** Data section **
◆ ◆ ◆ ◆
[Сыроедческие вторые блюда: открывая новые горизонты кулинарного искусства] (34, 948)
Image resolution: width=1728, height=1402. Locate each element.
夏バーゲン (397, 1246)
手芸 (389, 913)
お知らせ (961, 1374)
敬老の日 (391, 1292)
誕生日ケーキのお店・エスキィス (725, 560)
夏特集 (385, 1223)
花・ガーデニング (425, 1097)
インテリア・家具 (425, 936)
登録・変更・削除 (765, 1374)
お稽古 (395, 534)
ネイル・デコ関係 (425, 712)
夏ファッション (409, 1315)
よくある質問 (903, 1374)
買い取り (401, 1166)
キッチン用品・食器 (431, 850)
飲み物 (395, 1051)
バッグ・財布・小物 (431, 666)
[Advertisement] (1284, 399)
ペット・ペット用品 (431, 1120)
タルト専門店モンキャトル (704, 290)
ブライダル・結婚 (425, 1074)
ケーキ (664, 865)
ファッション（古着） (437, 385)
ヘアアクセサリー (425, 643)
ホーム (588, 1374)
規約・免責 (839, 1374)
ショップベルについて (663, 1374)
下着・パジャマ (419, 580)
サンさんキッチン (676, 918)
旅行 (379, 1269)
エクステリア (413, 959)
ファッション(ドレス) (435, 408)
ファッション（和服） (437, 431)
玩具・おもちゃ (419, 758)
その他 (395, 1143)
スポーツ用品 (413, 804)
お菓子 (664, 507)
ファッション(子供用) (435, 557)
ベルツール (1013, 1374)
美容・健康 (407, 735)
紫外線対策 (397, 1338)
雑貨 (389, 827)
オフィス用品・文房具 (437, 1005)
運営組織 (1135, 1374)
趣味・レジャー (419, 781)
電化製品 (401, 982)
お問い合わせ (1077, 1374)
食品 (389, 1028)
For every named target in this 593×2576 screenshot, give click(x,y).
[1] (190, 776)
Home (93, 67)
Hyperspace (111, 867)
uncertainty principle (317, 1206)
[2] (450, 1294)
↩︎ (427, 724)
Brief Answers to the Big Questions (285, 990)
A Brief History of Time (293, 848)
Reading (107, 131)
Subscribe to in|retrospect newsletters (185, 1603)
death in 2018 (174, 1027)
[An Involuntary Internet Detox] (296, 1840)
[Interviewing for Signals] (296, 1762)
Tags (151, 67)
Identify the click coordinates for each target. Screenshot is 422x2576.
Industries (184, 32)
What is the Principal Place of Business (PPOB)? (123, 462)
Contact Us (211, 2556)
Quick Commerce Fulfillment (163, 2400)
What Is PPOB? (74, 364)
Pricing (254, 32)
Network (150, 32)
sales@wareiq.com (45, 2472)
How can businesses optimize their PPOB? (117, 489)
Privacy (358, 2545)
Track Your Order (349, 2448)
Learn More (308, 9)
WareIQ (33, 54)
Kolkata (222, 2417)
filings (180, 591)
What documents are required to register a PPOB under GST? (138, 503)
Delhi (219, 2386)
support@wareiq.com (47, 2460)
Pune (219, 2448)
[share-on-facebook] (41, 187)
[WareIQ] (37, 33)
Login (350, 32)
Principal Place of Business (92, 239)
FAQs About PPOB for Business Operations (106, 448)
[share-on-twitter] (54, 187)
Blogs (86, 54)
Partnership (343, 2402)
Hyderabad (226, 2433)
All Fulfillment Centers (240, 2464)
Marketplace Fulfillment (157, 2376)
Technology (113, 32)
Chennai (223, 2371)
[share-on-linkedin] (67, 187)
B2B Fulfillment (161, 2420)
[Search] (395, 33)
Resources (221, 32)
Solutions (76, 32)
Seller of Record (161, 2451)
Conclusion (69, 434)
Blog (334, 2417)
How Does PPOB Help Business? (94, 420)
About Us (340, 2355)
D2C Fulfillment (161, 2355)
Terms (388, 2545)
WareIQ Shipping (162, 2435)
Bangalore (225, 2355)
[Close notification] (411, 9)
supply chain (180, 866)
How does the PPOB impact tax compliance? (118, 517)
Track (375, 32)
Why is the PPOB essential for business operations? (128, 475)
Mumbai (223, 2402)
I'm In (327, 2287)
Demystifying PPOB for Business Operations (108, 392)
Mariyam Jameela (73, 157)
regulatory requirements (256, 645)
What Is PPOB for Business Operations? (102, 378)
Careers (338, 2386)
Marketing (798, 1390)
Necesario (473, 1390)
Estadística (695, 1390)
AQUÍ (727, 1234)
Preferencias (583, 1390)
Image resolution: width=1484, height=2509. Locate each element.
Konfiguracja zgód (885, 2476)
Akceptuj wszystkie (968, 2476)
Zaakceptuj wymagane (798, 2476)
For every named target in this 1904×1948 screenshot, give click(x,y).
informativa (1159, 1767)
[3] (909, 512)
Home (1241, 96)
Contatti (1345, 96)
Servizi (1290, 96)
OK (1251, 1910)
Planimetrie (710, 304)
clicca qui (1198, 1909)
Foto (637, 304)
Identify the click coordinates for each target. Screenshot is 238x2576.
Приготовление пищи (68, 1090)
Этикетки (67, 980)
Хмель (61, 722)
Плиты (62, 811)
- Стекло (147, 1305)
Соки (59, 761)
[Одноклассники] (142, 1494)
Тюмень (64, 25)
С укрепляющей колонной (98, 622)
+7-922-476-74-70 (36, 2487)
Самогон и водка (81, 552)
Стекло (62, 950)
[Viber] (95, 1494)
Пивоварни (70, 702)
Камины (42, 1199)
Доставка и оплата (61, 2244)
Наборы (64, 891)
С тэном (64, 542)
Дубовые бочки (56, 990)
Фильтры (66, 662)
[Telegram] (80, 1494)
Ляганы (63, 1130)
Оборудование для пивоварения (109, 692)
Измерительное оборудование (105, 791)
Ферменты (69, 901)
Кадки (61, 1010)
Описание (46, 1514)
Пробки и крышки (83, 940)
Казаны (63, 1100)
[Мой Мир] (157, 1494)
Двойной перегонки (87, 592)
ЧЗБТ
◆ ◆ ◆ ◆
** Work request **
Quote the data above from the line containing "[Advertisement] (1284, 399)" to the line containing "uncertainty principle (317, 1206)", inclusive, and stop.

** Written solution **
[Advertisement] (1284, 399)
ペット・ペット用品 (431, 1120)
タルト専門店モンキャトル (704, 290)
ブライダル・結婚 (425, 1074)
ケーキ (664, 865)
ファッション（古着） (437, 385)
ヘアアクセサリー (425, 643)
ホーム (588, 1374)
規約・免責 (839, 1374)
ショップベルについて (663, 1374)
下着・パジャマ (419, 580)
サンさんキッチン (676, 918)
旅行 (379, 1269)
エクステリア (413, 959)
ファッション(ドレス) (435, 408)
ファッション（和服） (437, 431)
玩具・おもちゃ (419, 758)
その他 (395, 1143)
スポーツ用品 (413, 804)
お菓子 (664, 507)
ファッション(子供用) (435, 557)
ベルツール (1013, 1374)
美容・健康 (407, 735)
紫外線対策 (397, 1338)
雑貨 (389, 827)
オフィス用品・文房具 (437, 1005)
運営組織 (1135, 1374)
趣味・レジャー (419, 781)
電化製品 (401, 982)
お問い合わせ (1077, 1374)
食品 (389, 1028)
For every named target in this 593×2576 screenshot, give click(x,y).
[1] (190, 776)
Home (93, 67)
Hyperspace (111, 867)
uncertainty principle (317, 1206)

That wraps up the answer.